In Trégor he is said to have founded a monastery in the 5th century on the island of Maudez.

He settled there with two disciples, Saint Budoc and Saint Tudy (or Tugdual). He banished the snakes and that is why he is invoked by those who want to get rid of reptiles, insects, and worms. Traces of a beehive hut known as Forn Modez (Maudez’s oven) are visible on the island.

A commune in Côtes-d’Armor has the name Lanmodez (enclosure of Modez or Maudez) where the monastery of Maudez which he founded and where he died is located.

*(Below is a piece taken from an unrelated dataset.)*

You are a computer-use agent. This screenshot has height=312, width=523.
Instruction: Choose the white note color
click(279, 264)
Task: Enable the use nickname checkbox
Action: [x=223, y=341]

One day the last fire on the island was accidentally extinguished. Mawes sent a serving boy at low tide to
cross to the mainland and bring back a flame. As the boy set off back,
the tide came in. The waves rose higher and higher, threatening to
engulf the flame; but the boy stood on a rock,
prayed to Saint Mawes, and discovered the rock rising miraculously so
that it never sank beneath the sea. When the tide went out again, the
flame was successfully transported to Saint Maudez (Attwater,
Benedictines, Bentley, D’Arcy, Encyclopaedia, Farmer).

He is venerated at Falmouth and in Brittany (Roeder), where 60 churches
and chapels are named after him. The relics of Saint Mawes are
venerated at Quimper, Treguier, Lesneven, and Bourges (which claims his
body). He is invoked against headache, worms, and snake bites.

In the 9th century, his relics were taken to Bourges and to Saint-Mandé (Saint-Maudez), near Paris to escape from the Normans.

 

 His Holy Well is preserved on Grove Hill and St Mawes Church is on nearby Church Hill . St Mawes Day continues to be celebrated on 18 November.  When they returned to Brittany they were divided between nine churches.


Troparion of St Mawes tone 8
Despite thy royal birth thou didst embrace the monastic life in infancy,
O Father Mawes, boast of ascetics and banisher of snakes./ As we are
blessed to have thy precious relics with us to this day,/ pray O Saint,
that we may be worthy of Christ’s mercy and that our souls may be saved.